You might have noticed that I don't have a "personal" tag for any of my posts. That's because I fully intended to keep this blog free of my personal life. There are privacy concerns, to be sure, but mainly I just didn't want to talk about things like that. I was worried about boring you, and, frankly, I was worried about boring myself.

Well, I'm still worried about that, but it's late (or early) and right now I just want to write something.

I spent about an hour tonight trying to fall asleep without success. The idea that kept bouncing around my head was the realization that I couldn't remember the last time I had a good day. It's a small thing, but no matter how hard I try, I cannot remember the last time I had a legitimately good day.

Don't misunderstand. My life is hardly a blasted hell scape. I've had very few truly bad days since I lost my reporting gig back in January. (Yikes) I've got a pleasant roof over my head, food to eat and more than enough money socked away. I recognize that my life could be a lot worse than it is.

And yet, it cuts me that I can't recall when I last fell asleep in a good mood. Even in my situation, unemployment is a drain. The funny part here is that the day-to-day reality of my unemployment isn't unpleasant. I wake up. I surf the web and apply for any jobs that look remotely appropriate. I have lunch. I surf the web some more. I read. I watch TV. I surf the web some more. I update this blog. I eat dinner. I surf the web some more. I go to bed. Repeat.

Hell, some people would prefer that to work. No responsibility, no real stress. I get to keep up to date on political developments.

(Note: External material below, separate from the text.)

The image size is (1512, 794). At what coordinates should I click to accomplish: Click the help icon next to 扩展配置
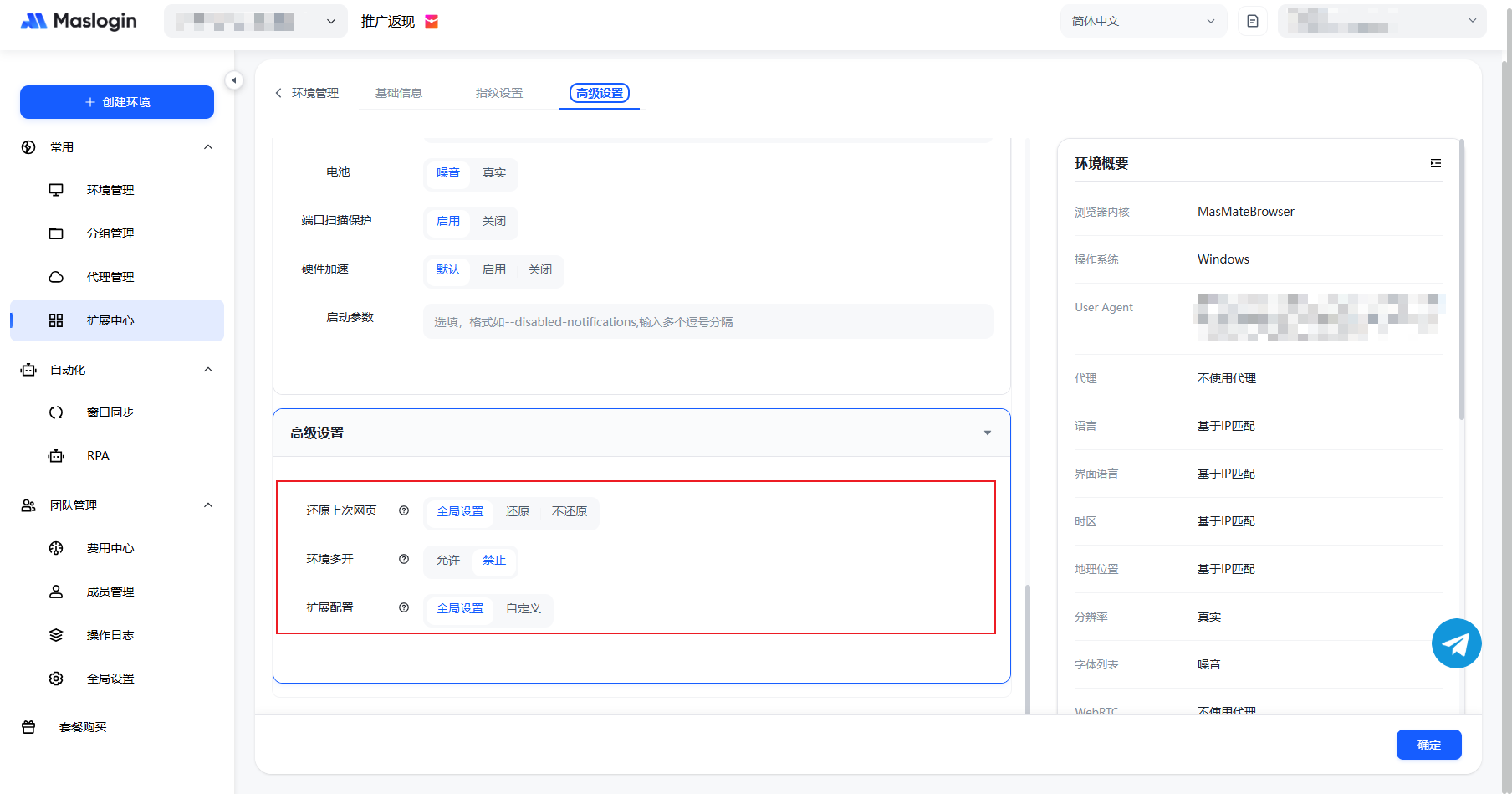click(x=404, y=607)
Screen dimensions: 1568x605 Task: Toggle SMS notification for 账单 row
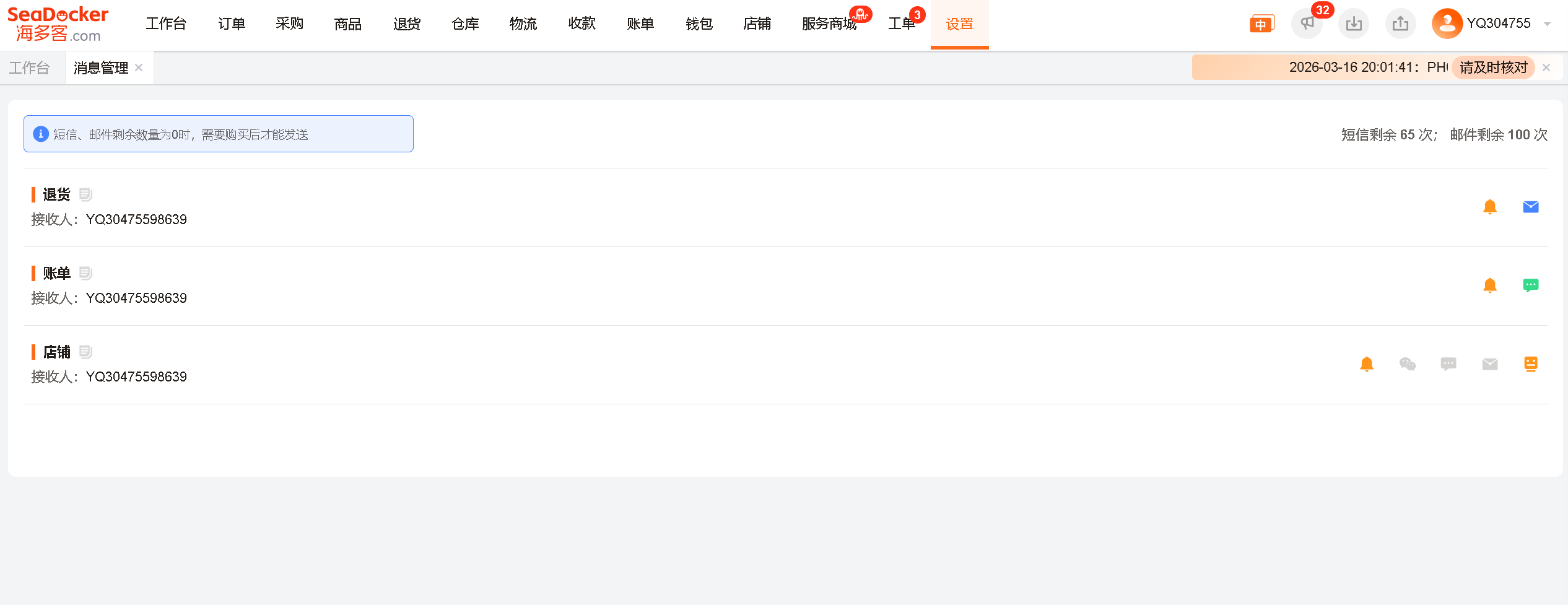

I get to argue about the Braves and the Gators.

But by the end of the day I'm stuck with the realization that it's been a mental slide since those moments when I first checked my email. See, that's when I have a vaguely plausible belief that I'll find something life-changing in my inbox. A new job, the dream job, could be waiting for me. It's very exciting.

And after I sort through the inbox and discover no offers, the nothing that is my day can truly commence. I've peaked at 11:00 am.

If most of my days are uneventful, it just makes the few crummy ones all the worse. To give you some idea of the variety of jobs I'm applying for at this point, I'll tell you about a banner day I had a few weeks ago. In one afternoon I applied for a public affairs job at the FBI, a "communications specialist" gig at Boise State University and a straight reporter position at The Washington Blade. The Blade, by the bi, is a gay newspaper.

Against all logic, I actually became rather enthusiastic about the prospect of working in Boise, Idaho. A year and a half ago when I graduated from college, the idea of taking an office job in Idaho would have been laughable. But now, after about six months of unemployment, an economy in the tank and my chosen industry slowly dying, hey, Boise State seemed pretty damn cool. I worked in Baker County, Florida, after all. Boise's a real city with restaurants and movie theaters and a university. I'd get a chance to do some writing; press releases, internal communications, articles for those silly alumni magazines with names like Boise Today and Buckin' Bronco!. Not a bad job, all things considered.

I found out Thursday that I wasn't getting the job; the good folks up there were nice enough to send an email to the rejected, which is an appreciated courtesy. I also received a rejection letter from The Lawrence Journal-World later in the day.

It was strange, how much that bothered me. A job in Idaho and a newspaper position I had forgotten I had even applied for combined to throw me into a funk. Not a "find the closest thing to a cliff in Kansas and throw yourself off it" funk, but definitely a "spend 15 minutes reading the same sentence in the book you're holding" kind of funk.

I guess I never really thought of myself as unemployable. I had a lot of advantages growing up, not the least of which being two parents who considered a college education to be a standard cost of raising a child. I graduated in December 2006 and had a job offer by late January 2007. I started that in March 2007. About six months later, exactly on the timeline I had imagined in my most optimistic projections, I had the chance to interview for a fantastic job at another organization.

For obvious reasons I won't mention what organization. But the job fell through, and, after a series of boring events, I lost the job I had.

That was in January of this year. And I haven't had a good day since.

2 comments:

Anonymous said...

I'd sympathize, but I've got a feeling I'll be in the exact same position a year from now. So yeah.

Don't be afraid to write about yourself, incidentally. I'd read it.

--Tanto

Anonymous said...

Hang in there, CuffBuff. I know the feeling. I was in the same position, more or less, when I graduated college. Eventually, somebody will pick you up and, if you're reasonably talented, you'll distinguish yourself and move up.